• SHORT PROBLEM: According to the passage below on ferricrete formation, where does most ferricrete precipitate?

• DOCUMENT PASSAGE:
For the transport of iron in groundwater with more or less neutral pH (true for the vast majority of groundwater), conditions must be reducing; the iron is present as the reduced species Fe2+. For this to precipitate and form a ferricrete, the groundwater must be exposed to oxygen so it becomes oxidising; the Fe2+ converts to Fe3+ and automatically precipitates as poorly crystalline ferric hydroxide, which will crystallise as goethite or haematite over time. This is clearly explained in references like Drever (1997 The Geochemistry of Natural Waters: Surface and Groundwater Environments).
What this means is that ferricrete formation is not uniform; most ferricrete precipitates where the watertable intersects the surface and groundwater seeps occur, allowing maximum contact between the Fe2+-containing groundwater and the oxygen in the atmosphere. Thus the situation shown in Fig. 5 is an oversimplification of the true situation.
Ferricrete precipitation extends to the right beneath the hill because the groundwater is exposed to oxidising conditions at the watertable. This will be enhanced if the watertable fluctuates substantially; as the watertable falls, the groundwater retained as a meniscus around soil particles will be exposed to the air that now fills the pore spaces and the Fe2+ in solution will be oxidised and precipitate ferric hydroxide. The greater the watertable fluctuation, the greater the ferricrete precipitation.
The authors need to explain this more clearly in the text. Note that Fe2+ cannot accumulate (line 73) if it is dissolved in groundwater.
- An additional oversimplification in Fig. 5 is that the watertable is virtually never flat as shown; it is almost always a reflection of the topography with a gentler gradient. Thus, in Fig 5 it should slope gently to the left. This provides a hydraulic gradient that causes groundwater to flow to the left, helping to cause greater ferricrete precipitation where the watertable intersects the ground surface.
The model needs to be modified to take into account points 1 and 2.

• DATA EXCERPTS:
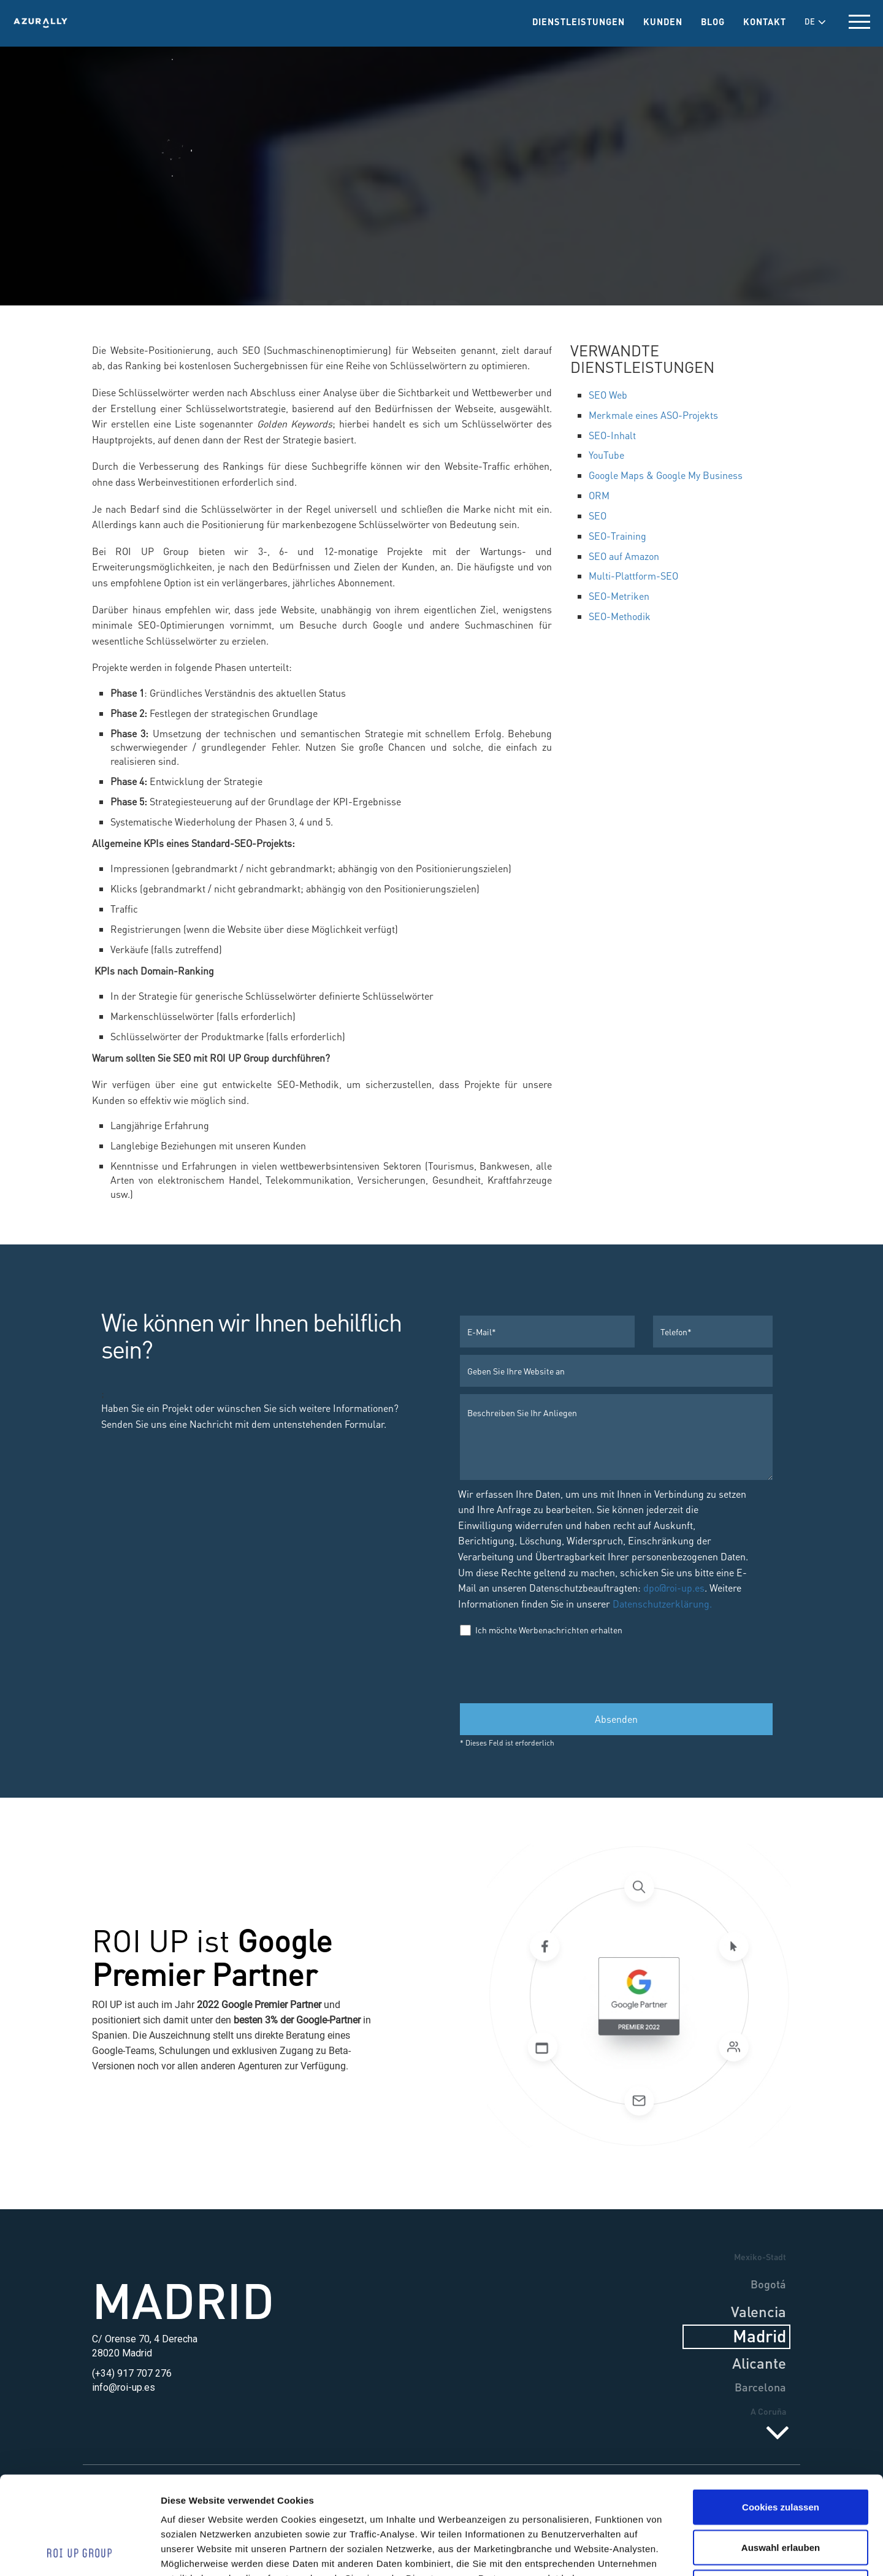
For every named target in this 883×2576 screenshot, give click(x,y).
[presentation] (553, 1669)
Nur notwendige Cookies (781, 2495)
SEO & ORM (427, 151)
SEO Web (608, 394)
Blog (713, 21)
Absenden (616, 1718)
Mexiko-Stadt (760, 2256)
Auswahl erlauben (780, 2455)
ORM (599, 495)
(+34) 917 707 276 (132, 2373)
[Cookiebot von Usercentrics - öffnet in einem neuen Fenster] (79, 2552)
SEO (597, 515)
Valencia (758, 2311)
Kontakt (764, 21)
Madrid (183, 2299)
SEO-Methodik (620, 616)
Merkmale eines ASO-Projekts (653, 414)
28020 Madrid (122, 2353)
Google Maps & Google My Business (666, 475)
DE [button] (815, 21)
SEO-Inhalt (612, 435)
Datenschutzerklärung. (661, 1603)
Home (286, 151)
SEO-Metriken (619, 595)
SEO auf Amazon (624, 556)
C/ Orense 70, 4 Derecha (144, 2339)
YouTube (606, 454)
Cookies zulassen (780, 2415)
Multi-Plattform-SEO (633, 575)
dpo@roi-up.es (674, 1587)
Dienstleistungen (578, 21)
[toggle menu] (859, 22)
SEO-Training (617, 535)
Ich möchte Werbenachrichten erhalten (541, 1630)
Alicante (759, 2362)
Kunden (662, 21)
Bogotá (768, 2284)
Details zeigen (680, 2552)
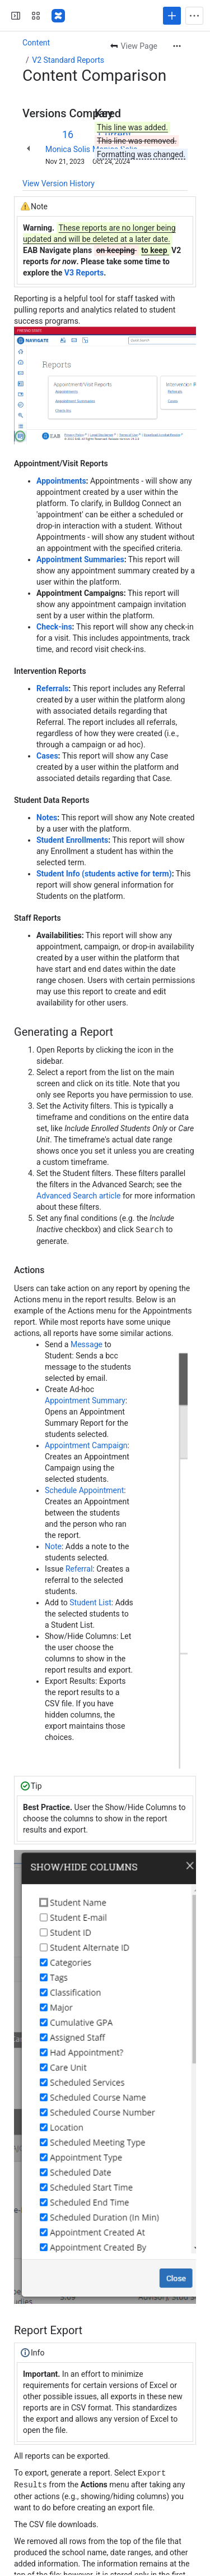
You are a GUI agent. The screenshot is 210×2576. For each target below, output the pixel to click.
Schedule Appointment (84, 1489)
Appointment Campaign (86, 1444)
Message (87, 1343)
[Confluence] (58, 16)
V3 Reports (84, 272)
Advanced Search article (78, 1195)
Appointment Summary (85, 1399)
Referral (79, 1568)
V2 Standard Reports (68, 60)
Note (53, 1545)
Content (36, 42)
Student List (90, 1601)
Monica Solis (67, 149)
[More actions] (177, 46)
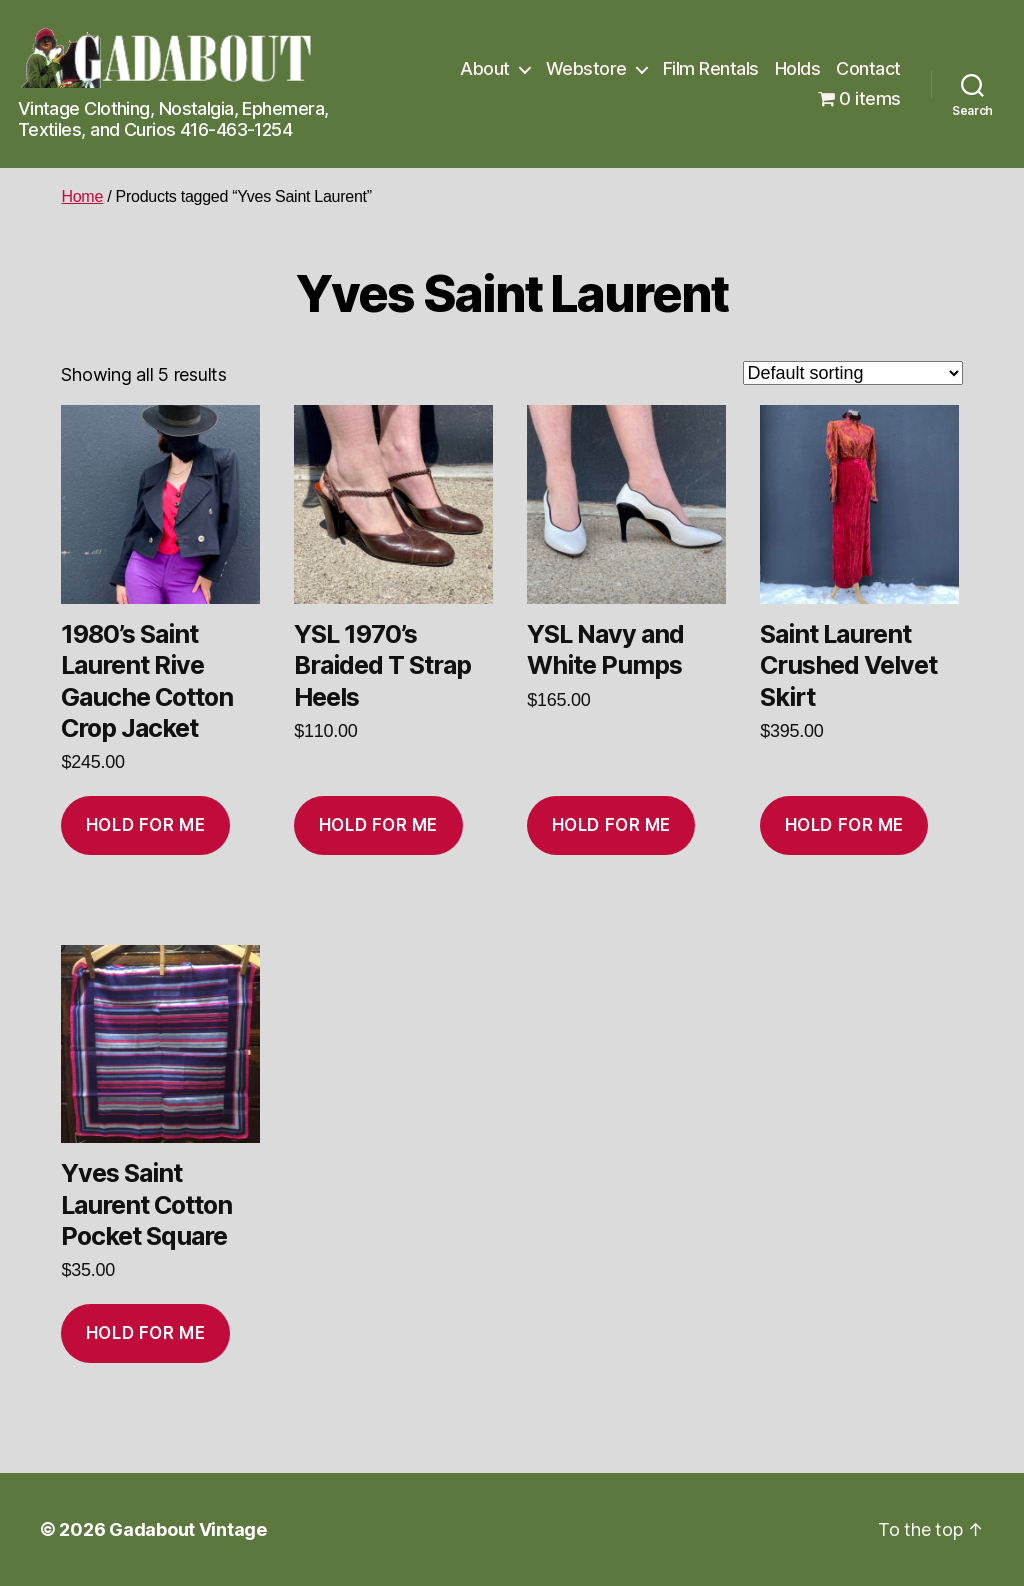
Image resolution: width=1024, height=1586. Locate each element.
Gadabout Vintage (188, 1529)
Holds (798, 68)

• TASK RESULT: Most ferricrete precipitates where the watertable intersects the surface and groundwater seeps occur.